Using the information
- A) In the passage on China's fresh food e-commerce, how many domestic fresh food e-commerce platforms existed in 2016?
- B) Rewrite the section of the passage on China's fresh food e-commerce that opens with the words containing "China’s fresh food" and closes with "billion in 2017.", replacing "trading volume" with "transaction volume".
- C) Continue the passage on China's fresh food e-commerce from its last sentence.

Excerpted passage
- - -

After decades of stunning growth, there’s little space left in China’s highly consolidated e-commerce market. Fresh food e-commerce—one of the few less-tapped verticals to crack into this field—is, however, expected to become the next “whirlwind” driven by the wide adoption of healthier lifestyles, product diversification, and customer habits.
Different from traditional e-commerce, fresh food e-commerce in China has much higher logistics requirements both in shorter delivery time and cold-chain logistics to ensure product quality. The timely and high-frequency nature of fresh food e-commerce orders clicks with what China’s O2O and “new retail” trends can offer. Coined by Jack Ma, the term refers to a new format where internet technology connects and optimizes offline outlets, online stores, and the overall supply chain for achieving high efficiency and self-service.
China’s fresh food e-commerce has recorded strong growth with trading volume soaring 80% YoY to RMB 91.3 billion in 2016 (in Chinese), increasing steadily from RMB 4.05 billion in 2012, according to a report by China E-commerce Research Center (CECRC). This figure is expected to jump to RMB 150 billion in 2017.

Despite the swift market growth, the fresh food e-commerce industry has experienced a roller-coaster journey for the past few years. The rising market potential has drawn crowds of players to the battlefield together with vast amounts of funding from VCs. The number of domestic fresh food e-commerce platforms reached 4,000 in 2016, concentrated mostly in first-tier cities like Beijing, Shanghai, and Shenzhen.
However, the market remains relatively untapped compared to previous e-commerce booms for a reason. The high cost of building end-to-end cold chain logistics, reducing waste, and increasing margins, have all raised the barrier to entry. Even those who manage to build their cold-chain logistics systems will still face profitability problems: Margins in the sector are very low not only due to expensive sourcing and logistic costs but also to low retail prices as more players enter and can only compete on price.

- - -

Excerpted records
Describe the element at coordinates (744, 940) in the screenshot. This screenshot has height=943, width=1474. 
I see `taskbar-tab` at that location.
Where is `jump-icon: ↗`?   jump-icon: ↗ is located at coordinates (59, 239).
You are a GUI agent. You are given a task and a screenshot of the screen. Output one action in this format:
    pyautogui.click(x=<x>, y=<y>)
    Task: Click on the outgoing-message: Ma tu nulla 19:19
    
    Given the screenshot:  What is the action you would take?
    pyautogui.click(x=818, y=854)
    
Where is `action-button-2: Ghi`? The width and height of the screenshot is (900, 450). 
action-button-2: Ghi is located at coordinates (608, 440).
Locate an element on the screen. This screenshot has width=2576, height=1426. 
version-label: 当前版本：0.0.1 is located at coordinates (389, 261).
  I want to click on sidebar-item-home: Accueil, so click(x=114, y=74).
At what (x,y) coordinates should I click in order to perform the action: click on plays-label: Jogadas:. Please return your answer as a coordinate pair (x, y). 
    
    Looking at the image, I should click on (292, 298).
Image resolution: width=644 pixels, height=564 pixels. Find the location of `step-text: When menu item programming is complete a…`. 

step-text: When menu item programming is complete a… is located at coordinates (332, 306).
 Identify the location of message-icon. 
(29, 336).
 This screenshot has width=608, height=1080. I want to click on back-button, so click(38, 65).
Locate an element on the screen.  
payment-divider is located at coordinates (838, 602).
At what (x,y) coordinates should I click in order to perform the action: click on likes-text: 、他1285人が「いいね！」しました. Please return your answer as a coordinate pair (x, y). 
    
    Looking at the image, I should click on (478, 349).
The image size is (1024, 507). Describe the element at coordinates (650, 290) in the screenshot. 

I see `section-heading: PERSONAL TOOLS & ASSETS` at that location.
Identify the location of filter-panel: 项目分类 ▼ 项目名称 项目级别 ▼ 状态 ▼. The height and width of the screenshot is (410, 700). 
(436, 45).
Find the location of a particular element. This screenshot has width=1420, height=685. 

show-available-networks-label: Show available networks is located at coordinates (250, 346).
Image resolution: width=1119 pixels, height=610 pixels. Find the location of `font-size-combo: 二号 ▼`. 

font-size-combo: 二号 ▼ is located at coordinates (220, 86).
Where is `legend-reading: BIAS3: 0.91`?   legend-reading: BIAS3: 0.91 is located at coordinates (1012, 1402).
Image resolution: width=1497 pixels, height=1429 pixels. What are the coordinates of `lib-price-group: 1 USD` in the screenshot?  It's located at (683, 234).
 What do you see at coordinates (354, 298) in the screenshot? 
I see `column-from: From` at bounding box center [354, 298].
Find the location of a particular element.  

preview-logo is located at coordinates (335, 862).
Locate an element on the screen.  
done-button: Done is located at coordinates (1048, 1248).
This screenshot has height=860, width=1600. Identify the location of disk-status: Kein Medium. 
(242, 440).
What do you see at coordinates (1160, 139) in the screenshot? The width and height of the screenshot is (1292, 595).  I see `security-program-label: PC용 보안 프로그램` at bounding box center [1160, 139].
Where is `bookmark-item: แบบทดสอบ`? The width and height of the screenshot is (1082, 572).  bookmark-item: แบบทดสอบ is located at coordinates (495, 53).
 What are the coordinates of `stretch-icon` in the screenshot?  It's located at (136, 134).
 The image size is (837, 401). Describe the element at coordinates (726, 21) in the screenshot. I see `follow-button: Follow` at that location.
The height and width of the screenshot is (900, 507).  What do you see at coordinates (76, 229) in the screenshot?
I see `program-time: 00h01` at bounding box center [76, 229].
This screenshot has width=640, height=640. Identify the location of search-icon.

- - -

Your written answers
- A) The number of platforms reached 4,000 in 2016.

- B)
China’s fresh food e-commerce has recorded strong growth with transaction volume soaring 80% YoY to RMB 91.3 billion in 2016 (in Chinese), increasing steadily from RMB 4.05 billion in 2012, according to a report by China E-commerce Research Center (CECRC). This figure is expected to jump to RMB 150 billion in 2017.

- C)
The asset-heavy nature of this industry makes funding a crucial link to support the healthy development of a platform. Due to the high costs, incomplete cold food chain logistics system, however, 88% of the companies are losing money, 7% are recording heavy losses with 4% breaking even and only 1% are actually profitable, according to the CECRC report.
So when the capital winter hit China’s internet market in 2016, fresh food e-commerce platforms were among those who most felt the pressure. Another CECRC report (in Chinese) shows that a total of fourteen companies in this field closed their business last year, including Amazon-backed Yummy77.
This year, together with the revival of China’s capital market, the fresh e-commerce market is warming up. Nearly RMB 3 billion was raised this year in six fresh food e-commerce fundings. After the reshuffle of last year, however, this market is no longer a playground for small startups; there are deep-pocketed backers standing behind nearly every top platforms that survived 2016.

JD Daojia (京东到家), an O2O e-commerce platform that offers one-hour fresh food and grocery delivery, takes the first place in terms of monthly active users (MAU), data from research institution TrustData shows. The service now partners with over 70,000 local merchants and provides on-demand grocery, fresh products, snacks, flowers, baking and pharmacy shopping in 22 cities, with more than 30 million registered customers. The company’s latest report shows that its income jumped nearly eight times in the first half of this year.
Tencent-backed Miss Fresh (每日优鲜), Womai (中粮我买网, the online fresh food retailer operated by state-owned food processing holding company COFCO Group), Alibaba-backed Hema Store (盒马鲜生), and JD-backed Fruit Day (天天果园) took the other four places in the top-five list.
Additionally, the data shows that top platforms enjoy a dominating advantage in the market, leaving little space for new entrants. MAU of JD Daojia is on par with that for rest of the top-ten platforms combined. Brand awareness, mature logistics support, and traffic are all contributing to the rise.
However, there’s no definite winner in China’s fast-evolving e-commerce market. Numerous competitors are poised to dig in the field. Alibaba can easily create synergy effects among its Tmall Supermarket, Hema Store, Miao.tmall.com, and Yiguo, a fresh e-commerce platform that Tmall invested in. Traditional supermarkets (Walmart and RT Mart) and logistics companies (SF Express and YTO Express) are also setting their sights on the sector to achieve their online transformation.